== TEXT PASSAGE ==
━━━━

Kernel: Python 3 (system-wide)

Data Dojo 20 - Missing Data

scikit-learn documentation on imputation

Specific Tasks

How often is each feature missing?
Try a simple imputer
Try a more sophisticated imputation strategy
Optional: try a model that can handle missing values / a multi-stage modeling approach

Setup

In [1]:

import numpy as np
import pandas as pd
from sklearn.model_selection import train_test_split

Hacking Order

In [2]:

np.random.seed(42)
names = ["Sascha", "Marko", "Sebastian", "Max", "Markus", "Sabine", "Caro", "Prithivi", "Mike", "Robin"]
np.random.shuffle(names)
" => ".join(names)

Out[2]:

'Mike => Marko => Sabine => Sascha => Prithivi => Sebastian => Robin => Markus => Max => Caro'

Data Loading

In [4]:

data = pd.read_csv("https://github.com/ddojo/ddojo.github.io/raw/main/sessions/14_trees/train.tsv", sep="\t")
test = pd.read_csv("https://github.com/ddojo/ddojo.github.io/raw/main/sessions/14_trees/test.tsv", sep="\t")

All cases

In [5]:

X = data.drop("species",axis=1)

━━━━

== DATASET ROWS ==
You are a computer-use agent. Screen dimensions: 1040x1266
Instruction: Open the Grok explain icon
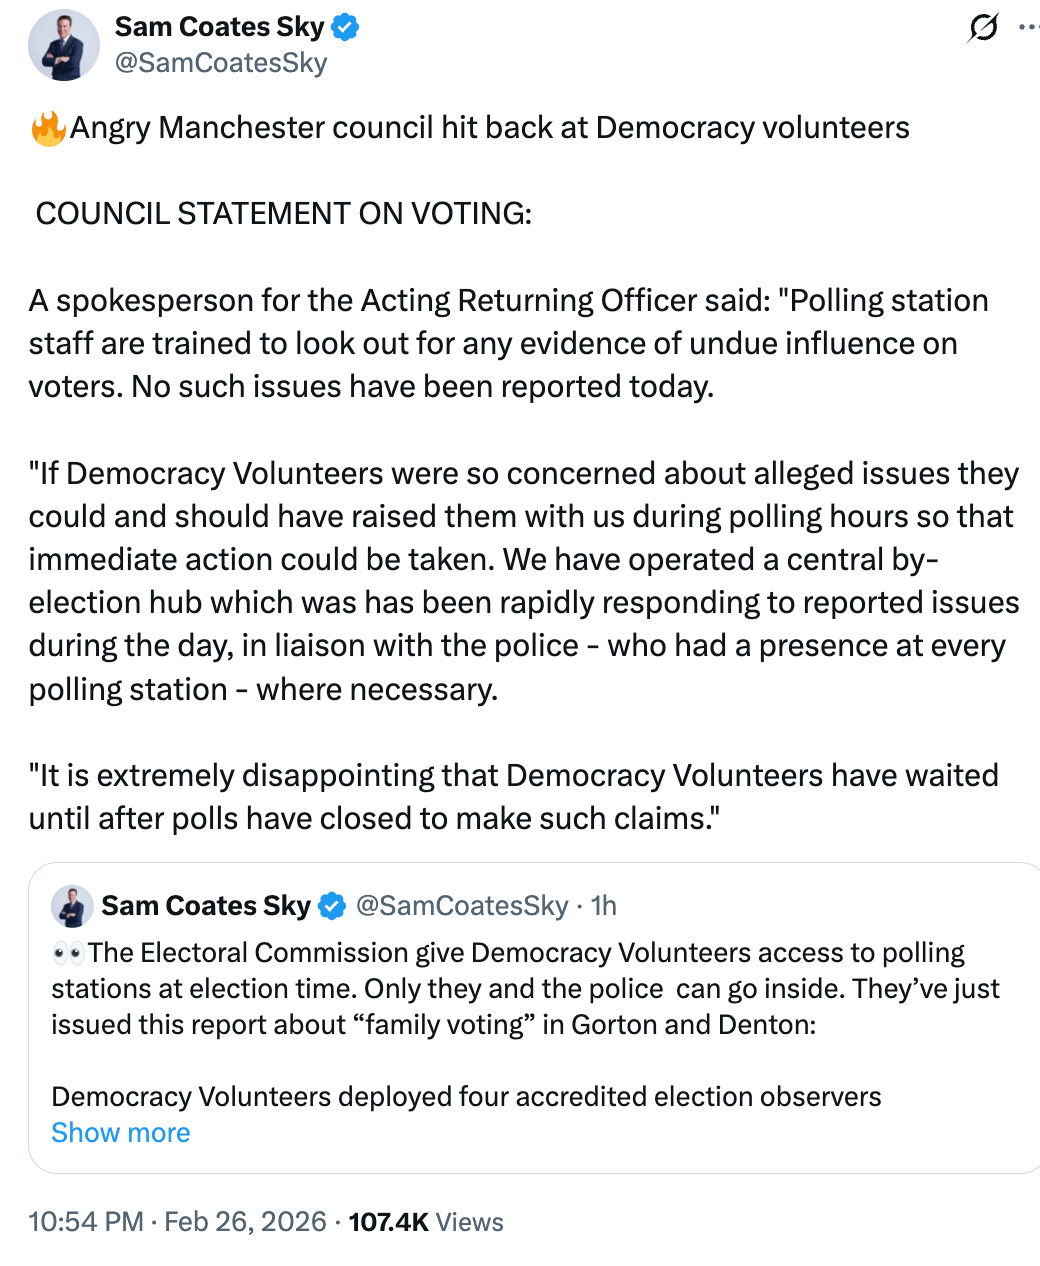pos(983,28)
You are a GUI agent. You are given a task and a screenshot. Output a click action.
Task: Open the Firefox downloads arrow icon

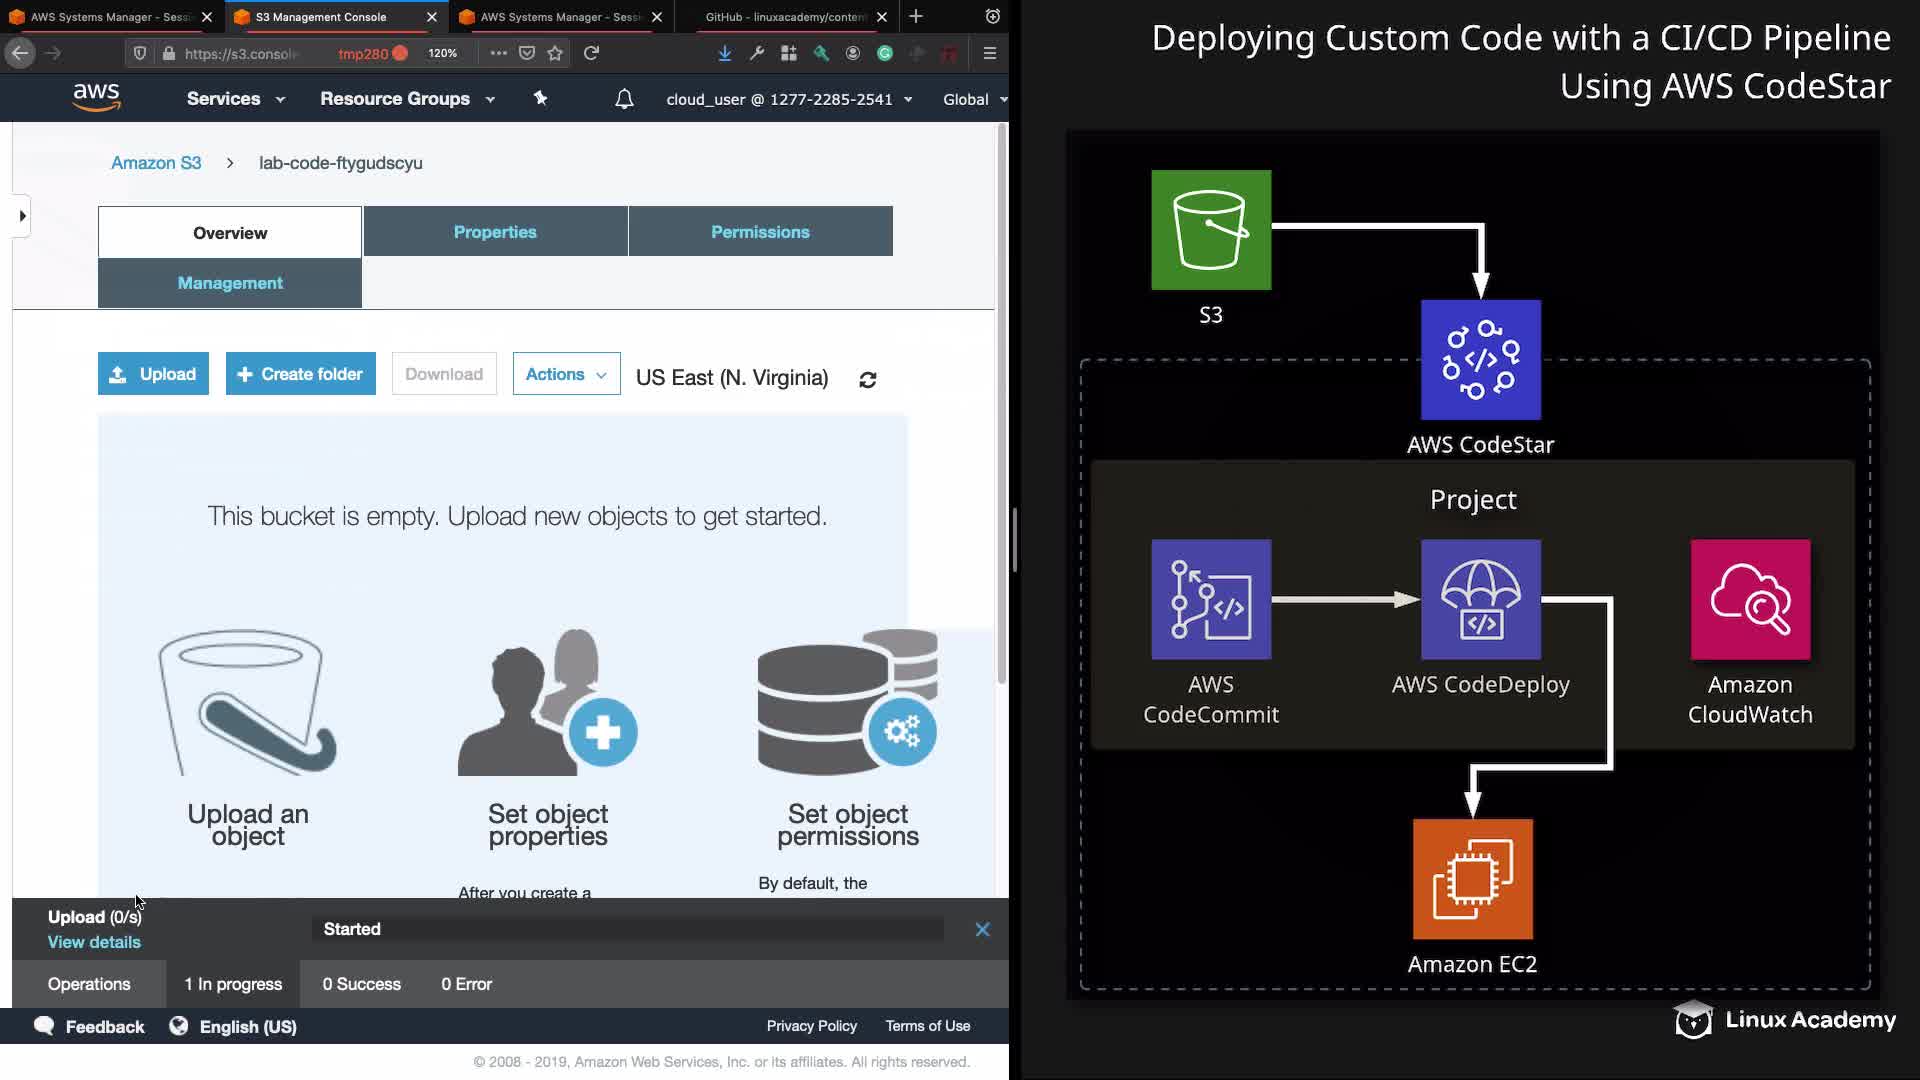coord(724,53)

━━━━

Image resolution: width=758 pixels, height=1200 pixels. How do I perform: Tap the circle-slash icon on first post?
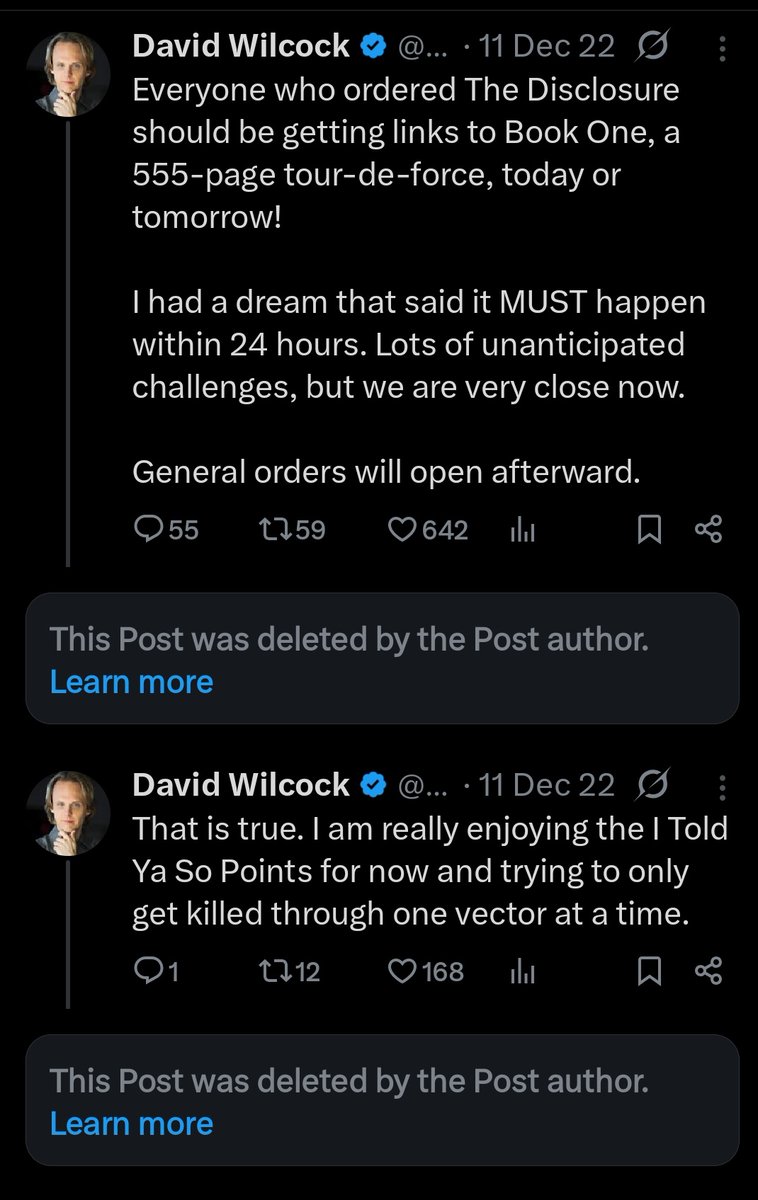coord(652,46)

━━━━

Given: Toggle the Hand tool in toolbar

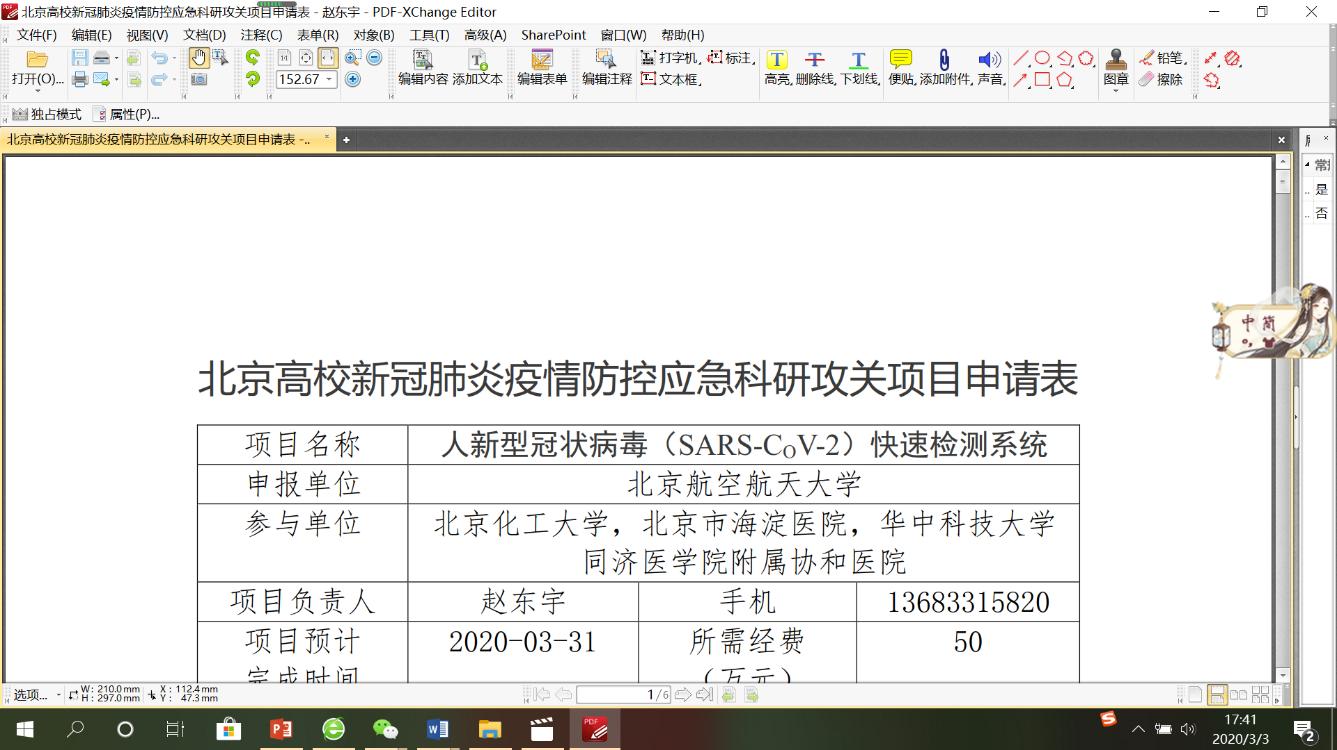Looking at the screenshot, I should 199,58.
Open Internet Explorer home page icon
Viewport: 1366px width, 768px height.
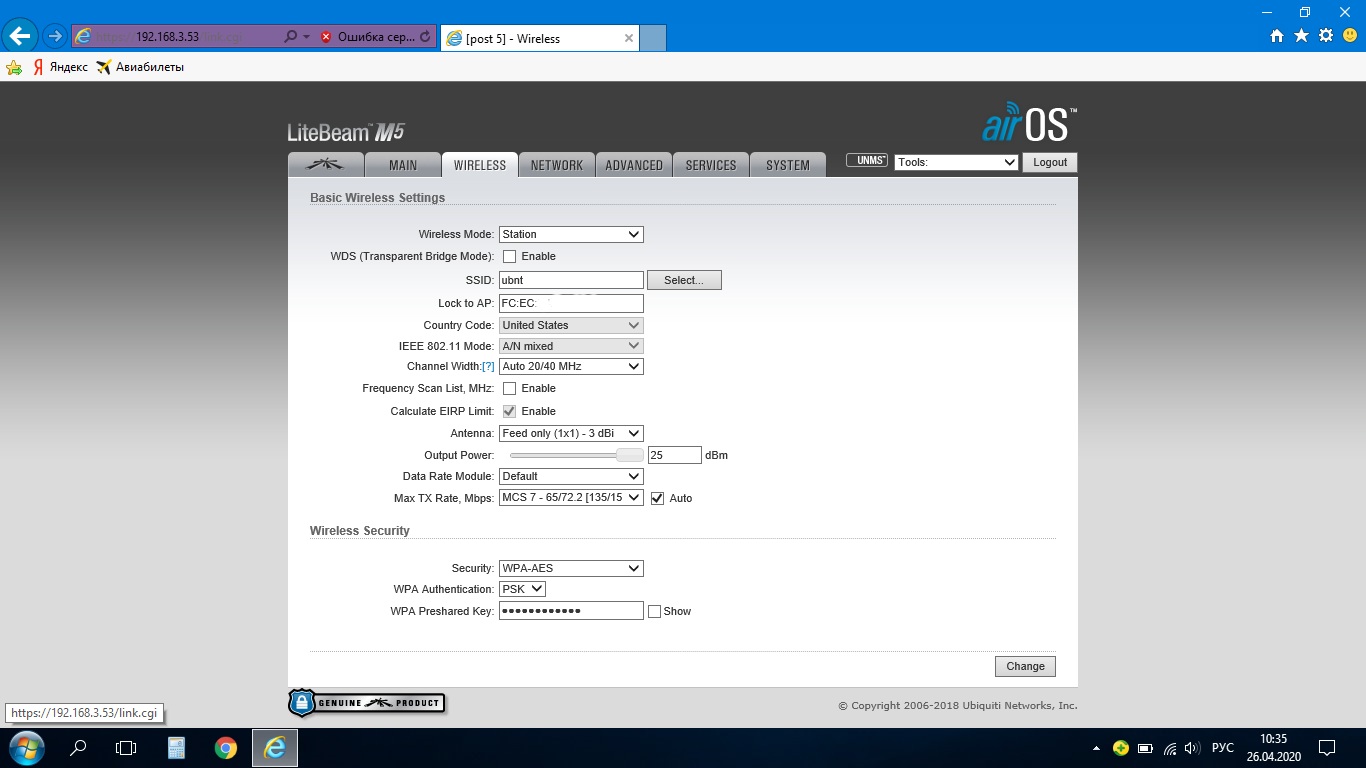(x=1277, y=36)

━━━━

== DIRECTION 1 ==
Translate the sentence "How often is each feature missing?" from the Data Dojo notebook into German.
== DIRECTION 2 ==
Answer these questions on the Data Dojo notebook:
(a) What session number does its title give?
(b) What value is passed to np.random.seed?
(c) Which column is dropped from data to form X?
== DIRECTION 3 ==
Continue the Data Dojo notebook from its final line of code.
The records are not needed for this work.

== OUTPUT 1 ==
Wie oft fehlt jedes Merkmal?

== OUTPUT 2 ==
(a) 20
(b) 42
(c) species

== OUTPUT 3 ==
y = data.species
X_train, X_val, y_train, y_val = train_test_split(X, y, random_state=42)

In [6]:

X_test = test.drop("tree_id",axis=1)
tree_id = test.tree_id
pred = pd.DataFrame()
pred["tree_id"] = tree_id
pred["species"] = "unknown"

In [15]:

X_train.isna().sum()

Out[15]:

latitude               0
longitude              0
stem_diameter_cm       0
height_m             316
crown_radius_m      2512
dtype: int64

In [23]:

for index,entry in X_train.iterrows():
    if np.nan in entry:
        print(entry)

In [24]:

from sklearn.impute import SimpleImputer

In [25]:

imp = SimpleImputer(missing_values=np.nan, strategy='mean')
imp.fit(X_train)

Out[25]:

SimpleImputer()

In a Jupyter environment, please rerun this cell to show the HTML representation or trust the notebook.
On GitHub, the HTML representation is unable to render, please try loading this page with nbviewer.org.

In [36]:

X_train_full = imp.transform(X_train)

In [33]:

y_train.isna().sum()

Out[33]:

0

In [35]:

X_val_full = imp.transform(X_val)
X_test_full = imp.transform(X_test)

In [29]:

X_train_full.isna().sum()

Out[29]:

  0
  0
  0
  0
  0
dtype: int64

In [37]:

from sklearn.ensemble import RandomForestClassifier

In [39]:

RF = RandomForestClassifier(n_estimators = 100, criterion="log_loss", oob_score=True)

In [40]:

RF.fit(X_train_full, y_train)

Out[40]:

RandomForestClassifier(criterion='log_loss', oob_score=True)

In [41]:

RF.score(X_val_full, y_val)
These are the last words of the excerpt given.